EX-99.1 2 ex99-1.htm EX-99.1

BRF S.A.

Publicly Held Company

CNPJ 01.838.723/0001-27

NIRE 42.300.034.240

CVM 1629-2

 

EXTRACT FROM THE MINUTES OF THE ORDINARY MEETING OF THE BOARD OF DIRECTORS

HELD ON NOVEMBER 13, 2024

 

1.             Date, Time and Place: Held on November 13, 2024, at 2 p.m., at the office of BRF S.A. ("Company"), located at Avenida das Nações Unidas, nº 14.401, 25th floor, Chácara Santo Antônio, CEP 04794-000, City of São Paulo, State of São Paulo, and by videoconference.

> DATA RECORDS:
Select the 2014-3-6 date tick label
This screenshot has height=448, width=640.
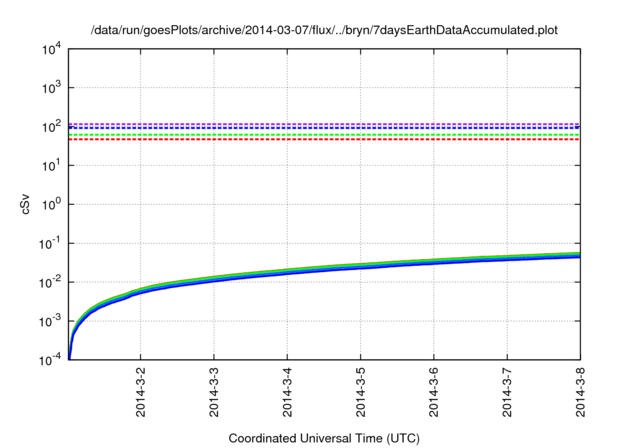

---

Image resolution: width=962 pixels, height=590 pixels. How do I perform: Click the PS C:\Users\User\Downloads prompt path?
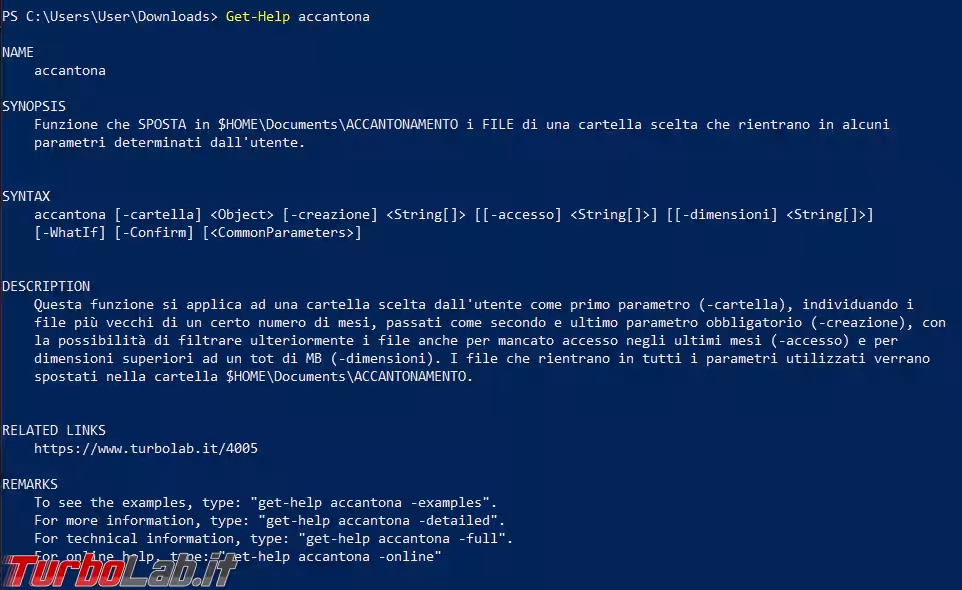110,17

> JOBS:
**1.** From the BRF board minutes extract, reproduce the passage without changes, beginning at the words "1.             Date, Time" and stopping after "and by videoconference.".
**2.** Based on the BRF board minutes extract, mark each statement yes or no and quote the words that decide it: (a) The meeting started at 2 p.m. on November 13, 2024. (b) The meeting was held only in person at the office. (c) The office where the meeting took place is on the 25th floor.
**3.** Pick up the BRF board minutes extract after its last sentence and continue it.

> ANSWERS:
**1.**
1.             Date, Time and Place: Held on November 13, 2024, at 2 p.m., at the office of BRF S.A. ("Company"), located at Avenida das Nações Unidas, nº 14.401, 25th floor, Chácara Santo Antônio, CEP 04794-000, City of São Paulo, State of São Paulo, and by videoconference.

**2.**
(a) Yes: "Held on November 13, 2024, at 2 p.m."
(b) No: "City of São Paulo, State of São Paulo, and by videoconference."
(c) Yes: "nº 14.401, 25th floor"

**3.**
2.             Call and Attendance: Call duly carried out pursuant to Article 21 of the Company's Bylaws with the presence of all the members of the Board of Directors, namely, Mr. Marcos Antonio Molina dos Santos, Ms. Marcia Aparecida Pascoal Marçal dos Santos, Mr. Sergio Agapito Lires Rial, Mr. Marcos Fernando Marçal dos Santos, Ms. Flávia Maria Bittencourt, Mr. Augusto Marques da Cruz Filho, Mr. Eduardo Augusto Rocha Pocetti, Mr. Márcio Hamilton Ferreira and Mr. Pedro de Camargo Neto. Attending as guests, considering the topics included in the Agenda, Messrs. Miguel de Souza Gularte, the Company's Global Chief Executive Officer, and Fabio Luis Mendes Mariano, Vice President of Finance and Investor Relations, as well as Messrs. Octavio Zampirollo and André Barbosa, representatives of Grant Thornton Auditores Independentes ("Grant Thornton").

 

3.             Composition of the Board: Chairman: Mr. Marcos Antonio Molina dos Santos. Secretary: Mr. Bruno Machado Ferla.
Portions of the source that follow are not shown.